元々、日本は省エネ技術には長けている。そして、こういった技術開発は継続的に行われてきたのだ。

スターリングエンジンやゼーベク素子を使ったものは既に製品化されている。

スターリングエンジンについてはこちらがわかりやすい。


複数工場間の低温排熱利用システム|環境への取り組み|AOCホールディングス http://bit.ly/mbIC1w



さらに、低温の排熱を利用するシステムもある。
ロータリー熱エンジンなどだ。技術・製品 - 株式会社ダ・ビンチ http://bit.ly/jpuafN


これらの製品は原発の安全性を高めたりする目的でつくられたものではない。
しかし、他のシステム系に依存しない、自律型の廃熱発電システムは、冷却を維持しなければならないような原発にとっては、非常に効果の大きいシステムと言えないだろうか。

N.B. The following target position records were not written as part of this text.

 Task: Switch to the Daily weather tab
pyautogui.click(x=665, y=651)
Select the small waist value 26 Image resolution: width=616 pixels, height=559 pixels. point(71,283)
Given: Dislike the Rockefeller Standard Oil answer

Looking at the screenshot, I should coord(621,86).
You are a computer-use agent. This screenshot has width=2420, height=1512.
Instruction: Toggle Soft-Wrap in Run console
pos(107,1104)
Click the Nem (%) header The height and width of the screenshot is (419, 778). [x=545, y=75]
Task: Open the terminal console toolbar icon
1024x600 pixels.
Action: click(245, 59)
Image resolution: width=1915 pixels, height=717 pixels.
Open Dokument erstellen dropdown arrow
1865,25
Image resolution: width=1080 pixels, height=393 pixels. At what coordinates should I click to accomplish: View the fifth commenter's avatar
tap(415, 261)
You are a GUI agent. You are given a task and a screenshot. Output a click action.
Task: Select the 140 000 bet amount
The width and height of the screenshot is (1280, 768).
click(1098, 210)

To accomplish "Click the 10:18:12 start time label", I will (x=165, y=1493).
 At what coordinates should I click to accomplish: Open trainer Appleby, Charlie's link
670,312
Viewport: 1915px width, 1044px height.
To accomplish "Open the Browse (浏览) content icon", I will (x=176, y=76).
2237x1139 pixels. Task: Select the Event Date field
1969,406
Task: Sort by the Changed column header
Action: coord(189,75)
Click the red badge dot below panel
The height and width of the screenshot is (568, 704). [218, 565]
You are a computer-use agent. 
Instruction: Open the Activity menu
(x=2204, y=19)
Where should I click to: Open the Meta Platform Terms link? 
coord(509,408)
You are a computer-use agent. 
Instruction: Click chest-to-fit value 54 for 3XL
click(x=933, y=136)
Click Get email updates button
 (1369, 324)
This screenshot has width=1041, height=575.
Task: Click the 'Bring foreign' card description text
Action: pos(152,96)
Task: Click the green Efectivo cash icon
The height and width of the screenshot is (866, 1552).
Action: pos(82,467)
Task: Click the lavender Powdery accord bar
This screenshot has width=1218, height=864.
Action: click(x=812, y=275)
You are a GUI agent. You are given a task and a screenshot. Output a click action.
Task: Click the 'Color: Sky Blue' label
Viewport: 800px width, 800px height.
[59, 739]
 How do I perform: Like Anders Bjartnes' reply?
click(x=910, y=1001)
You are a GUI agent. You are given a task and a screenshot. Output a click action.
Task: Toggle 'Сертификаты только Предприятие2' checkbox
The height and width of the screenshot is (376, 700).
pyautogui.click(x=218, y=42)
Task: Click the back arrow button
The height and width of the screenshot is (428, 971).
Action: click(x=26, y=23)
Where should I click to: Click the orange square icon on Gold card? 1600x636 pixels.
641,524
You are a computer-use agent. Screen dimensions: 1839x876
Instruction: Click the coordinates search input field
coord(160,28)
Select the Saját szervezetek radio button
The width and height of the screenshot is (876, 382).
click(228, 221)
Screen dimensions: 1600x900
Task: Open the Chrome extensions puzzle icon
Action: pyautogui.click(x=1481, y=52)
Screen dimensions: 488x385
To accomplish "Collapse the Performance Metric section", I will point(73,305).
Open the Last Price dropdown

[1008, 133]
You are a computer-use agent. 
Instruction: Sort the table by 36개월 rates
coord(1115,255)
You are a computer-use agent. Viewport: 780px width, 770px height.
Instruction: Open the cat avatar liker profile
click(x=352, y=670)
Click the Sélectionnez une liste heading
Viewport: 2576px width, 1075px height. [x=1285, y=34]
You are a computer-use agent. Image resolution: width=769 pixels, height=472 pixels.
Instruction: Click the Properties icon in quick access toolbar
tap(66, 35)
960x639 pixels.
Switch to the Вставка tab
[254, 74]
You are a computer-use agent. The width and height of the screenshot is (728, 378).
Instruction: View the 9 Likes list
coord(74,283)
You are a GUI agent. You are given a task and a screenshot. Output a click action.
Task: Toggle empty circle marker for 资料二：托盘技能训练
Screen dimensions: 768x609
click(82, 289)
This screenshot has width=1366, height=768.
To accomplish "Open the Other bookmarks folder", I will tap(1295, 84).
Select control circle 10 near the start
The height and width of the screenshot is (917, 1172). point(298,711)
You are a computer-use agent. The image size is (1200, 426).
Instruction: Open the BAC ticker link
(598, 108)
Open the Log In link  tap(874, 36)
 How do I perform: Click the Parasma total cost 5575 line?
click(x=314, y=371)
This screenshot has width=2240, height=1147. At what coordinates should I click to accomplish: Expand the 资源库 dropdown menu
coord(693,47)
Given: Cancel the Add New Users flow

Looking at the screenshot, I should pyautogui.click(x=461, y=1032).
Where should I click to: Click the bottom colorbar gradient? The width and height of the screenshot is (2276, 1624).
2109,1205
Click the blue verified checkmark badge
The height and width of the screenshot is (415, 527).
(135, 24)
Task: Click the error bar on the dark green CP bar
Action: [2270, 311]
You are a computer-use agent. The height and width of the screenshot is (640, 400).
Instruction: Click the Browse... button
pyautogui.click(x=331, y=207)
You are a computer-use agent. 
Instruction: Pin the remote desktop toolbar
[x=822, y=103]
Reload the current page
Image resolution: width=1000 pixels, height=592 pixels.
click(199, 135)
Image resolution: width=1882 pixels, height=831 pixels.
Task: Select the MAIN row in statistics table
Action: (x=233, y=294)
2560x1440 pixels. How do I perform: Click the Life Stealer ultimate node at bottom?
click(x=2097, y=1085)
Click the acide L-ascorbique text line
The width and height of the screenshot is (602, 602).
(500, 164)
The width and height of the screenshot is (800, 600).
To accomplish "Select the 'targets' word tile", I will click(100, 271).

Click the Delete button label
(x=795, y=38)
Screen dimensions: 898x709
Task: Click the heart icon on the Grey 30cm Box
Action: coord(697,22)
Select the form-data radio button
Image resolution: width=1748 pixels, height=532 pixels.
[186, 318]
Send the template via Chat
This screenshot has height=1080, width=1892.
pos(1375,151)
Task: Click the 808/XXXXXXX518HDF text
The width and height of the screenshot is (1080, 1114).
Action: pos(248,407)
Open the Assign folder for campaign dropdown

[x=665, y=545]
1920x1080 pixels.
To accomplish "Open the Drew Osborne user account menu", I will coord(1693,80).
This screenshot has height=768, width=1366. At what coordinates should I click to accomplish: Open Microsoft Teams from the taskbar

もちろん、原発のような非効率で危険なシステムはなくなった方がよいし、排熱発電システムはそれにとって代わるものの一つだ。しかしながら、古い仕組みに退陣いただくまでは、何かがその世話をしなければならない。
そういう意味で後処理を手伝いながら、未来を創造できる仕組みこそが、今後力を入れて取り組むべきものだと思う。

「原発停止」というと、ネガティブな議論ばかりが行われている傾向があるが、実はそれだけではないということだ。